As music consumers have moved away from album purchases to individual tracks, bluegrass labels have begun concentrating their efforts in the same direction. Even with most still releasing full albums, the record companies have been devoting more attention to promoting individual tracks, offering them for sale often months before a new CD is available.
This was the standard procedure back in the hey day of recorded music, in the 1960s and ’70s, when fans could be counted on to buy the 45 rpm singles, the the full size LPs as each hit the market. What goes around, comes around it seems.
Billy Droze has a new single from his upcoming, self-produced project, but he’s done it the old time way, with two new tracks making up the release. Back in the day, a 45 rpm record had two sides, each with a single song. The labels would generally pitch one to radio as the “A” side, the focus track they were hoping DJs would play, and a second, or “B” side that in some cases didn’t even appear on the next LP.
Of course, Billy’s new single is all-digital, but he has released two new songs at once, each showing a different side of his contemporary bluegrass sound. The first focus track – digital “A” side? – is one called Coal Fed Train which he wrote with Ronnie Bowman and Will Hiatt. It’s a bluesy number which you can hear in this lyric video, set against black & white images of railroad scenes, and Billy on stage.

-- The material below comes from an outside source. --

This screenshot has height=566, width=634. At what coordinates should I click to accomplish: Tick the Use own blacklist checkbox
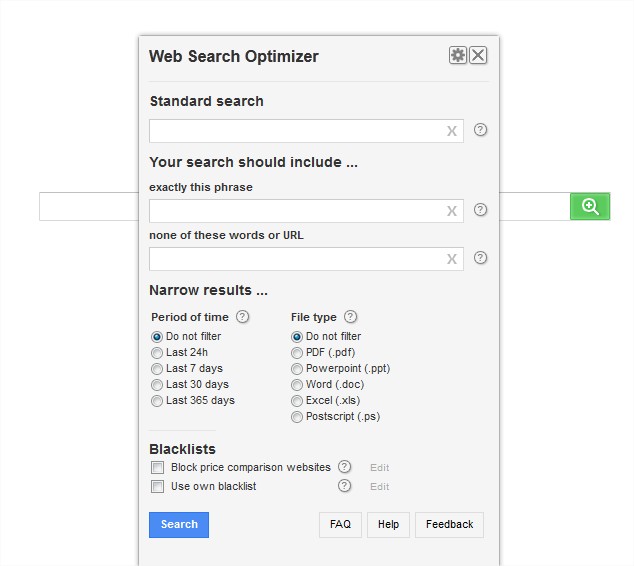(157, 486)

The second song is a more reflective piece, taken at a much slower tempo, Till I Get Home. It’s a message of love across the bounds of death, with the singer consoling himself with a certainty of seeing his departed on the other side. It’s a beautiful ballad, with harmony vocals provided by The Isaacs.
If you’ve ever lost a loved one and miss them desperately, this one will give birth to a tear. Billy wrote it with Ronnie Bowman.
Here’s a sample…
Droze has hit the bluegrass world like that coal fed train the past few years, first as a songwriter for hits from The Grascals, Junior Sisk, and Flatt Lonesome, and now as a singer as well. His debut bluegrass record, To Whom It May Concern, generated a couple of #1 songs on our Bluegrass Today Weekly Airplay chart, and unless I miss my guess, these two from his upcoming Renaissance CD may do the same.
If you can’t choose which one you like best, both Coal Fed Train and Till I Get Home are available to stream and download from all the popular sites, and to radio programmers at AirPlay Direct.
Look for the full Renaissance album early in 2019.